======== INPUT DATA
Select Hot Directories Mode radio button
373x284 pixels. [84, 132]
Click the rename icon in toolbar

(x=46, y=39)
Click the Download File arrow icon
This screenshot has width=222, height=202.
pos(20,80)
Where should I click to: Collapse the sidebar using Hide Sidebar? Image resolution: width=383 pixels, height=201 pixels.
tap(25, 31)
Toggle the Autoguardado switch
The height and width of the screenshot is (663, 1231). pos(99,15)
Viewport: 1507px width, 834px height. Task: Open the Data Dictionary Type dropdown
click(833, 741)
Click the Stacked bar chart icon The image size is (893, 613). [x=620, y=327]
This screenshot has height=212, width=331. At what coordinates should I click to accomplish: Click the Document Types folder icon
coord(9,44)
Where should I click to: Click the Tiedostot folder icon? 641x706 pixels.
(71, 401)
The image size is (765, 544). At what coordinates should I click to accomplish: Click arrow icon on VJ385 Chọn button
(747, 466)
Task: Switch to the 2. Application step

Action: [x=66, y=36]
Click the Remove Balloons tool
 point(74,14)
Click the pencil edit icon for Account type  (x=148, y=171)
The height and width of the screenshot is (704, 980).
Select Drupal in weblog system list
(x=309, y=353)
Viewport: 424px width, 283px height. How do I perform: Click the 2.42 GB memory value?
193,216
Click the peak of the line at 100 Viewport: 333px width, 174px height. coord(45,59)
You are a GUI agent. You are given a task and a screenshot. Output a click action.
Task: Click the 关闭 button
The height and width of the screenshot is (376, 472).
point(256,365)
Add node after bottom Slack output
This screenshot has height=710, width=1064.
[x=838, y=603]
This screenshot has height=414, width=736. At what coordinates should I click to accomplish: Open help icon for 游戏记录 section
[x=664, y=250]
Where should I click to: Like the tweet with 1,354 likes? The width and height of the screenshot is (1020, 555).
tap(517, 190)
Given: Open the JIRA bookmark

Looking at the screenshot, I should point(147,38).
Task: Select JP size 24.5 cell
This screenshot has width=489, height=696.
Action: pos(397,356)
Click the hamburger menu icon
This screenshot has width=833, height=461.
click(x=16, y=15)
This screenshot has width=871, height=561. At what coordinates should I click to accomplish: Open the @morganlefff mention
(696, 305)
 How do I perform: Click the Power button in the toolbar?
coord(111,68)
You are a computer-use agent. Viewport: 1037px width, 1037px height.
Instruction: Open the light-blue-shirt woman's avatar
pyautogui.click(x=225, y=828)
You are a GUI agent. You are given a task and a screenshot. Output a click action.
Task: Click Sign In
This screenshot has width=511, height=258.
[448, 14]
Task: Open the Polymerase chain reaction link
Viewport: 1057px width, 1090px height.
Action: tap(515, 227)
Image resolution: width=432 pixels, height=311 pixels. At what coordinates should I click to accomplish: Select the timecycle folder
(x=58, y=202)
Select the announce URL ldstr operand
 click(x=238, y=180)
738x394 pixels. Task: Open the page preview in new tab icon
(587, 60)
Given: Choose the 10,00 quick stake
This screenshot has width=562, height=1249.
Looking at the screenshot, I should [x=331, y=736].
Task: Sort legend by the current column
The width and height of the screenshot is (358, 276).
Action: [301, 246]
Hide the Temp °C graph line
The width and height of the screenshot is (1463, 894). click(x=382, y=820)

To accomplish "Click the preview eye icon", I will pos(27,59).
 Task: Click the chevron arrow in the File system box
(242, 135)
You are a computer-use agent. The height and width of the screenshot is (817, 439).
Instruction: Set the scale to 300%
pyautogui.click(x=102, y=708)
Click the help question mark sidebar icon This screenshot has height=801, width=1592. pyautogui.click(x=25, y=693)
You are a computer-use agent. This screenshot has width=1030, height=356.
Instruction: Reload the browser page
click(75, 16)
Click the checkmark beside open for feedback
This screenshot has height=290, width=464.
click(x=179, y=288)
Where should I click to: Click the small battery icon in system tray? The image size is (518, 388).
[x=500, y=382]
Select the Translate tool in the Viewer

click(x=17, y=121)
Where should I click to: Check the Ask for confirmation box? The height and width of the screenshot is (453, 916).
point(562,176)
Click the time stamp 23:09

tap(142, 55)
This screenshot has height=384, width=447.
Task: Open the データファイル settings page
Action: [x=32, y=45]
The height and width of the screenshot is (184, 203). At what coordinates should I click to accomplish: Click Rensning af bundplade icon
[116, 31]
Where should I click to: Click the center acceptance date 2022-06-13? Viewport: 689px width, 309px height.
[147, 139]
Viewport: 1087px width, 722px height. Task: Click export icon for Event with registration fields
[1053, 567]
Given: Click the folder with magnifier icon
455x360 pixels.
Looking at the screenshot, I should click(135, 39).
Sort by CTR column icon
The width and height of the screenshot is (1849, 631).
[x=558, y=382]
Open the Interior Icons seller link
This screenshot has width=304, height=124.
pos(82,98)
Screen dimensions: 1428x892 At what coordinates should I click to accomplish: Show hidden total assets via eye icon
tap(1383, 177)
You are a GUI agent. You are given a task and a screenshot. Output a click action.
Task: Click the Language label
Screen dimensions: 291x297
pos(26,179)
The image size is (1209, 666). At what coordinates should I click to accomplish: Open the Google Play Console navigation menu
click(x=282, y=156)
================
### TASK INSTRUCTIONS
Work out how many lines above have the string "column" in them, and give only the number.

### RESULT OF THIS TASK
2